Ben and Mary both woke up at 6am this morning. Ted let me sleep in until 7:30am when he needed to get ready for church. He told me that Mary threw up her milk this morning. What?? She's not done yet? It's day 5 for her. Neither she nor Ben had dinner last night. They go through waves of wanting to eat and keeping down and then we get a surprise in the early morning, or middle of the night. It's strange. They are both sleeping right now. Ben has gone 16 hours without throwing up and Mary has gone about 7 hours. I was supposed to crop day, but I canceled it. Sam has a basketball game at 5pm and it's just not worth it. I want to crop longer...I'll wait until I can...and enjoy it.

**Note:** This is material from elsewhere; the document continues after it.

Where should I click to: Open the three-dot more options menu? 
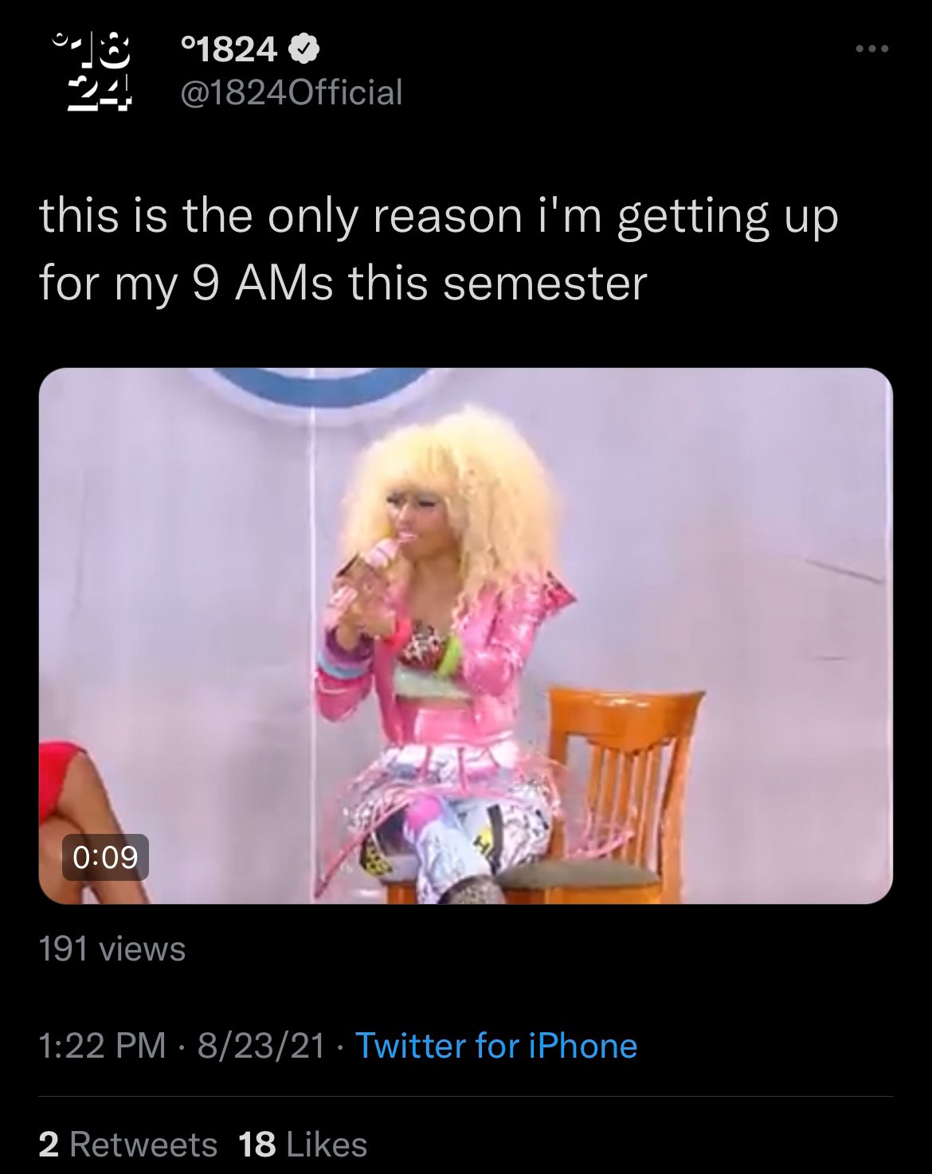click(x=870, y=49)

The pukey illnesses that come with raising kids are my least favorite part of being a mom. I don't like those kinds of surprises, worrying about where it's going to land, when will it happen and the lack of sleep. I love keeping my kids happy. When they are sick...they aren't happy. I prefer the fever illnesses where they lay on the couch all day and drift in and out of sleep. Those seem easier. I'm hoping we are at the tail end. I hope Sam and Abby don't get it. We keep sending them outside to play in the snow. Yes, we have snow again. They are having a blast. Good for them.

(The view from my couch which I seem to be sitting a lot on these days...)

2 comments:

Anonymous said...

Ooooh, I am so sorry that y'all have had such sick kiddos!! What a marathon it is, huh?

I laughed when you said you both watched the news with no wine - just a touch of defeat in your tone - we were there last night (but because of crazy behavior, not puke). This parenting two little ones close in age sure can be EXHAUSTING!!

Missy said...

Yes. Exhausting. We're going to celebrate when we're out of this one!!